A key point that Venkat did not raise with excessive analytics is that organizations tend to become crippled by inaction as they embark on an endless quest for ever better, more confident data. What organizations need to focus on is getting “good enough” data to make actionable decisions FAST.
We had what we call an “innovation jam” here at Accept, which was a 3-4 day sprint. We went through 79 feature ideas submitted by customers through our own ideation platform, narrowed that down to 27, then 9, then 5 and created 5 new features in less than a week.
Spending three months to go through the same cycle wouldn’t dramatically reduce the risk of failure, it would only mean we took too long to fail. Too long to learn our lessons and too long to get the product to market. Excessive hesitation caused by an obsession with finding perfect data are focused on avoiding risk, avoiding failure, when they often just need to fail faster so they can get it right.
I think if analytics are a scapegoat – if people are not held responsible for the decisions they make, because blame can be deflected to an error in number crunching – that’s an organizational and cultural problem.
Everyone needs to be accountable for results, not mistakes. Additionally, accountability needs to be so clear and pre-ordained, there is no escaping it. If you match that organizational culture with an acceptance of failure where employees are comfortable admitting failure and finding solutions, then you have an atmosphere for innovation.

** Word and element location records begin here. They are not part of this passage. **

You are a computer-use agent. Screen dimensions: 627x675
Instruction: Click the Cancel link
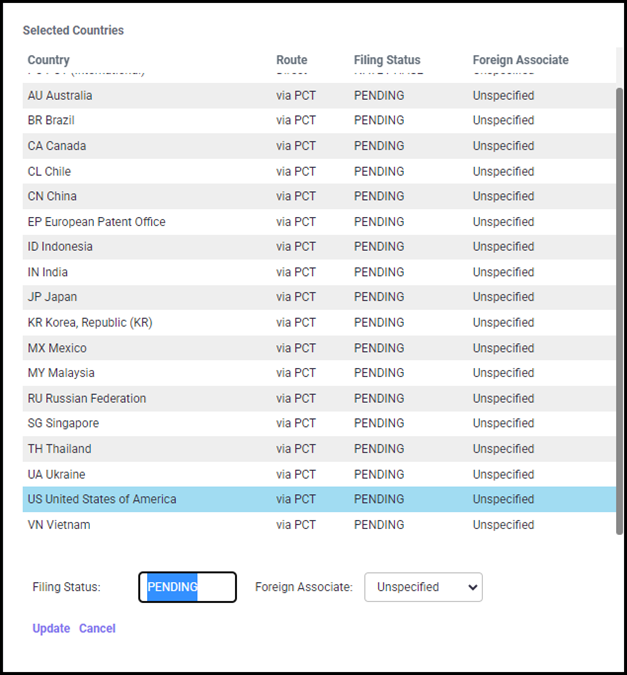pyautogui.click(x=97, y=628)
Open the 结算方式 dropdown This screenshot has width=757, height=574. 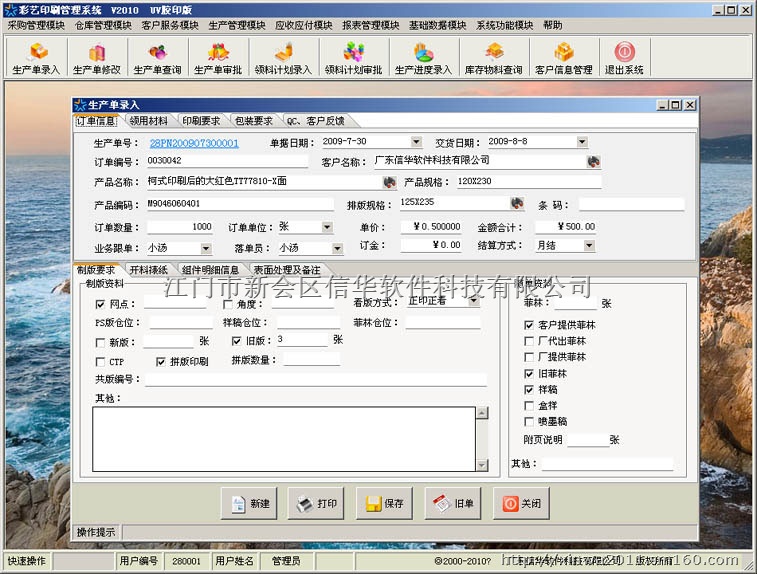[589, 246]
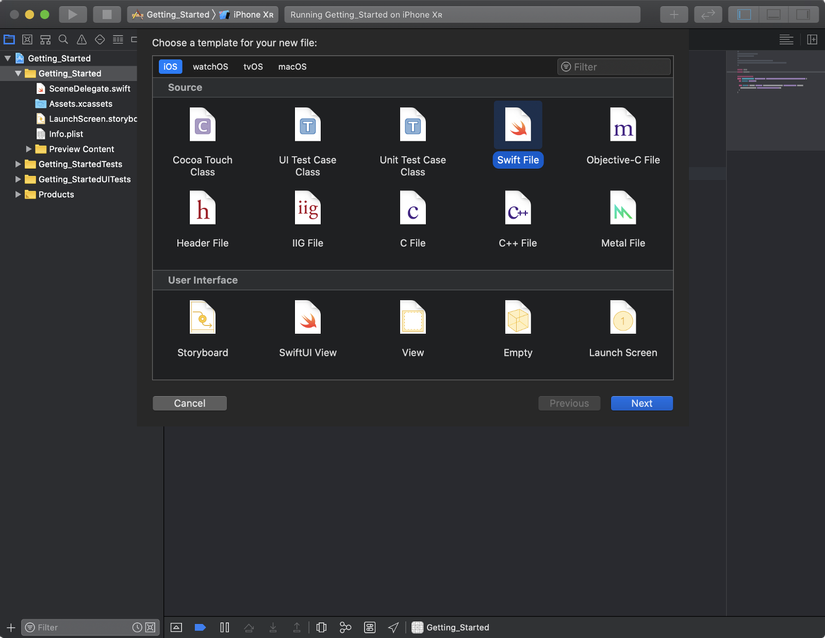
Task: Switch to the watchOS template tab
Action: point(210,67)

This excessive level of analytics is prompted mostly from a fear of failure. Get over it, fail faster, and you’ll succeed more.
Venkat’s blog post is named after something he describes as a meditative state of deeply considering a specific use case. I think the fact that people don’t do this is reflective of the nature of modern product management. The pace of release deadlines is so grueling, that taking some time to stop and think isn’t budgeted into our daily schedule.
Without injecting strategic thinking into innovation, we end up developing fast, but bringing the wrong products to market. Venkat’s post has some interesting guidance on how to do that thinking, but however you do it, just stop, think, and make the right decisions, fast.
Analytics are a powerful weapon, but just as they can foster intellectual decisions, influence product development in the right direction or validate thinking, they can also create slow, lumbering lethargy.